Choctaw Nation
WASHINGTON D.C. – The U.S. House and Senate unanimously passed legislation that will allow allotted lands held by citizens of the Choctaw, Chickasaw, Cherokee, Muskogee (Creek) and Seminole Nations to remain restricted, even if the heir to the land has less than one-half blood quantum. No other American Indian nation in the United States has had this restriction. H.R. 2606, the Stigler Act Amendments of 2018, overcomes the blood quantum requirements of the 60-year-old Stigler Act of 1947.
The news was greeted with strong support from the Choctaw Nation of Oklahoma.
“The Choctaw Nation is pleased with the passing of the Stigler Act amendments by the House of Representatives and Senate, which has now been signed into law by the president,” Chief Gary Patton said. “This legislation is a tremendous win for all Oklahoma tribes and Native Americans in the state. Native people will be better able to protect tribal lands and maintain generation-to-generation ownership and connection to our land.”
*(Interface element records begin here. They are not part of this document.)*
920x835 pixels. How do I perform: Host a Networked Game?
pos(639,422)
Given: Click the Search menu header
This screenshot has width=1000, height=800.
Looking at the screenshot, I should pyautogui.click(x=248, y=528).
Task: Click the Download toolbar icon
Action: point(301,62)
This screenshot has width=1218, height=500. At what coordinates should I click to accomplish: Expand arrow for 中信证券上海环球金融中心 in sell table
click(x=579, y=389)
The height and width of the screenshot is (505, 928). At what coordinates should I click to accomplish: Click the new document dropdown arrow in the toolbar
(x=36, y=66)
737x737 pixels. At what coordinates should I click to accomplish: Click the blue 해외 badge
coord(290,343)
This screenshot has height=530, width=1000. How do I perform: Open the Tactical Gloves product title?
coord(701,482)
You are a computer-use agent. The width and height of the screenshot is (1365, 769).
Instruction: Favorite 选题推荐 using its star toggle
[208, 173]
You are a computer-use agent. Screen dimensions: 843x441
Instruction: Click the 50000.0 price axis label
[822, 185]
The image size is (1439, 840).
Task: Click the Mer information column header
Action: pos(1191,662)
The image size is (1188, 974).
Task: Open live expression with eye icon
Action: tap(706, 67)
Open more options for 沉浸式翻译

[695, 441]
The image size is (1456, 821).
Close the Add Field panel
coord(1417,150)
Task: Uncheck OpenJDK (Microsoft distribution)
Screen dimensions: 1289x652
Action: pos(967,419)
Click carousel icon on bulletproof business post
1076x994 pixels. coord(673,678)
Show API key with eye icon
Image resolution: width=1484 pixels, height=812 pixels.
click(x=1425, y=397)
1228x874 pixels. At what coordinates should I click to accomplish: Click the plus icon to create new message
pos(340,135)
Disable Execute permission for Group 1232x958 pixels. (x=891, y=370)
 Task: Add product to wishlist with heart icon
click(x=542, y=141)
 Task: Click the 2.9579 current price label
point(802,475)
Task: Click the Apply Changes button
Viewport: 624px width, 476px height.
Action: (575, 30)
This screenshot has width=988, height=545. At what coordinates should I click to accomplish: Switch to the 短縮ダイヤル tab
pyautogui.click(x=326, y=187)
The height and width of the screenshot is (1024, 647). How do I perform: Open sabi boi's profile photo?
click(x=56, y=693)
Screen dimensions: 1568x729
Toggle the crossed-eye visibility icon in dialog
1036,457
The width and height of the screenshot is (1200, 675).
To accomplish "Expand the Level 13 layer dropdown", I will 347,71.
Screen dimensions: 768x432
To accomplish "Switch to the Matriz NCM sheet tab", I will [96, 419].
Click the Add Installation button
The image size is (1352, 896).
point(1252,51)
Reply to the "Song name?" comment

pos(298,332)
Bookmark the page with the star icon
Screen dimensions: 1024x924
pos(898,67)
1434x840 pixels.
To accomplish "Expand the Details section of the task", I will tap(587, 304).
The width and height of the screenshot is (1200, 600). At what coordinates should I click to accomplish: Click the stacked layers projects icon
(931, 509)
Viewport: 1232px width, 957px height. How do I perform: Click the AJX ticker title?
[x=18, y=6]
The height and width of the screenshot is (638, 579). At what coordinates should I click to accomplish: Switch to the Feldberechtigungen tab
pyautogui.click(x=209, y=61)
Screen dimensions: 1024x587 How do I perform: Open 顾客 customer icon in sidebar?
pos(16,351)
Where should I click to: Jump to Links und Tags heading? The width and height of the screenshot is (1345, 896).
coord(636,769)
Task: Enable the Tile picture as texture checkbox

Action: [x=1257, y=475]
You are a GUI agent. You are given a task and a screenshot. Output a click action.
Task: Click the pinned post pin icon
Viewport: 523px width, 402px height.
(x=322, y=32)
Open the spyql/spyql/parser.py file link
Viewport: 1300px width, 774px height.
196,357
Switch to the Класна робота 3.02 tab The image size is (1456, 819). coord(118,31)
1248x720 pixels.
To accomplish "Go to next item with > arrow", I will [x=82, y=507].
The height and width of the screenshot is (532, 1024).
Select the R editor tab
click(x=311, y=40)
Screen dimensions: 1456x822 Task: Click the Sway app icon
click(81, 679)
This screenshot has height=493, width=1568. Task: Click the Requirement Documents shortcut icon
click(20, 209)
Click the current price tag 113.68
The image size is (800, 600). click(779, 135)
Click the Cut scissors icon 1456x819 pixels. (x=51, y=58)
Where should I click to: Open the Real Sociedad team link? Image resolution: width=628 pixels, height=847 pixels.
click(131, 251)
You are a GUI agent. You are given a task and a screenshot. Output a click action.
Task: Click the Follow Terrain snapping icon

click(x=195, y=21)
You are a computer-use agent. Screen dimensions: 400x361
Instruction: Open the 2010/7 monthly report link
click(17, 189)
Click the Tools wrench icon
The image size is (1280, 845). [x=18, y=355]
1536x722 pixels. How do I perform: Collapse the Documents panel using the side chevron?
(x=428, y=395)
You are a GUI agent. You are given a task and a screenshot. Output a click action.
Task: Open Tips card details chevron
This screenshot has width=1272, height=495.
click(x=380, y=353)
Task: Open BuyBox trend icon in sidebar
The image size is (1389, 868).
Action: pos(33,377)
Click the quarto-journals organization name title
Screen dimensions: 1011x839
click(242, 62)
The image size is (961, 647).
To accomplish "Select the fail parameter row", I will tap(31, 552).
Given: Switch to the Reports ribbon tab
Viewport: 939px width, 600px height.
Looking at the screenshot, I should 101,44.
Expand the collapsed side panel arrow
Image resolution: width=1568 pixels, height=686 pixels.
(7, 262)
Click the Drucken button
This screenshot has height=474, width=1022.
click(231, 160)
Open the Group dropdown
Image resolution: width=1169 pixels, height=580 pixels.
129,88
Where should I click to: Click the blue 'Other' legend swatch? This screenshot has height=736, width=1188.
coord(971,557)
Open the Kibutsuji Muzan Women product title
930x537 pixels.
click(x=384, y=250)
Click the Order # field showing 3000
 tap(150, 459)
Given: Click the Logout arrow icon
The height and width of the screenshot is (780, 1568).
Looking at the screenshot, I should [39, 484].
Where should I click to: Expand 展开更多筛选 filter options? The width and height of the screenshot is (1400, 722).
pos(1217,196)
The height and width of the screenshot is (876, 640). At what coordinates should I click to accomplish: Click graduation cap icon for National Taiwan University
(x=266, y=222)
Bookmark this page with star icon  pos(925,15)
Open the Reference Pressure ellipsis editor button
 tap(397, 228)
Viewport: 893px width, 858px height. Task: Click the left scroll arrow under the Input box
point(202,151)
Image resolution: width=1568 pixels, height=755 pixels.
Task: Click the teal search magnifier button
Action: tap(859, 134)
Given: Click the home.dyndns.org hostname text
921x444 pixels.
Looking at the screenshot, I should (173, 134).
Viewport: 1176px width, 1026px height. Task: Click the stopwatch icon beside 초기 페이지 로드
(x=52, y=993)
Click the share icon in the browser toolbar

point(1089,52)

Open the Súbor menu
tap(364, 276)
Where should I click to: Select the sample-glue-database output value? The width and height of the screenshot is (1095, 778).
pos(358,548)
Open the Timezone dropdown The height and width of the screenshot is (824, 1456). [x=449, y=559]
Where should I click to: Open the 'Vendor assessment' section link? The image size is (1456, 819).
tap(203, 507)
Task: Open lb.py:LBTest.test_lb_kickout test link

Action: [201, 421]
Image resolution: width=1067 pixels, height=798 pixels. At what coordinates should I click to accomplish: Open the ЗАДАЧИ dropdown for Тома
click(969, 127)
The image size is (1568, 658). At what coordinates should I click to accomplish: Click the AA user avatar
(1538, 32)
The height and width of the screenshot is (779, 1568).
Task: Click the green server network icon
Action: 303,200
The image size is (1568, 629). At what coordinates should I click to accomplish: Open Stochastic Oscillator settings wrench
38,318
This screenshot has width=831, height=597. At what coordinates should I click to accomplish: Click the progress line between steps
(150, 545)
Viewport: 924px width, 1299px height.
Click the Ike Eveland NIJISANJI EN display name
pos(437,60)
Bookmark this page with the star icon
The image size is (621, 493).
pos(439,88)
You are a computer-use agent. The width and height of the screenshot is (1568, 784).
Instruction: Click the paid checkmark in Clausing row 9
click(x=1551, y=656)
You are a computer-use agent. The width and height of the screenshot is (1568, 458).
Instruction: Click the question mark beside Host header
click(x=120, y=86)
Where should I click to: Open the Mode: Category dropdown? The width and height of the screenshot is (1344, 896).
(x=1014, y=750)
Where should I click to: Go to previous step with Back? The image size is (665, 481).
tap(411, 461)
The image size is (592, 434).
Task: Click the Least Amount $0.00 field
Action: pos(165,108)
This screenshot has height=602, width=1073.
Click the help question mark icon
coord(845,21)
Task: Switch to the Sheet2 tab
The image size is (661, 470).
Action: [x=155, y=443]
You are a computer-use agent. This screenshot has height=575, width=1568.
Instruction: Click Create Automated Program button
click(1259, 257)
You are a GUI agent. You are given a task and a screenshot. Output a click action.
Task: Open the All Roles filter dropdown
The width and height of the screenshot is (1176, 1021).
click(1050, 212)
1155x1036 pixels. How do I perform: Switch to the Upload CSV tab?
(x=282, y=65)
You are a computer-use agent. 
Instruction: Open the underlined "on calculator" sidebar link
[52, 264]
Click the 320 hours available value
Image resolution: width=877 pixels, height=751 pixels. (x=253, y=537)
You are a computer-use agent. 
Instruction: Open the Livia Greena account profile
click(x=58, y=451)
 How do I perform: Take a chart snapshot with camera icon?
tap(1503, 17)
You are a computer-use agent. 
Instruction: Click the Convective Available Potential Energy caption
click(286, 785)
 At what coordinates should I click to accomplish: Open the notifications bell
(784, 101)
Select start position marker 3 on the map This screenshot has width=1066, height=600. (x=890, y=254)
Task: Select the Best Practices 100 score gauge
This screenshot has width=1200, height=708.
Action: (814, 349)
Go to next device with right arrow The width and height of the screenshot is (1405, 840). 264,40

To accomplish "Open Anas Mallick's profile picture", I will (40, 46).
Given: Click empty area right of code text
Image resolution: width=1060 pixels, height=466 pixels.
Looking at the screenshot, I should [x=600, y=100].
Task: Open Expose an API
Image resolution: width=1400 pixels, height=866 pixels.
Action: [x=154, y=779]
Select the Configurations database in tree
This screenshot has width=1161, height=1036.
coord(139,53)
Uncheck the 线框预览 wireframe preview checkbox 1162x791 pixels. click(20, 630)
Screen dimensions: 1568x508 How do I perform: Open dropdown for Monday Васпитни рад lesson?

The Dawes Act of 1887 authorized the federal government to survey tribal lands and divide them into allotments for individual tribal citizens of Oklahoma’s Five Tribes, including the Choctaw Nation. Title to these allotments was then outlined in the Stigler Act of 1947, requiring heirs have at least one-half degree tribal blood to retain “restricted fee” status of allotted land, not subject to state taxation. In the early 1900s, the Five Tribes had 15 million acres in restricted fee status in Oklahoma. By 2015, that number was down to 381,000 acres.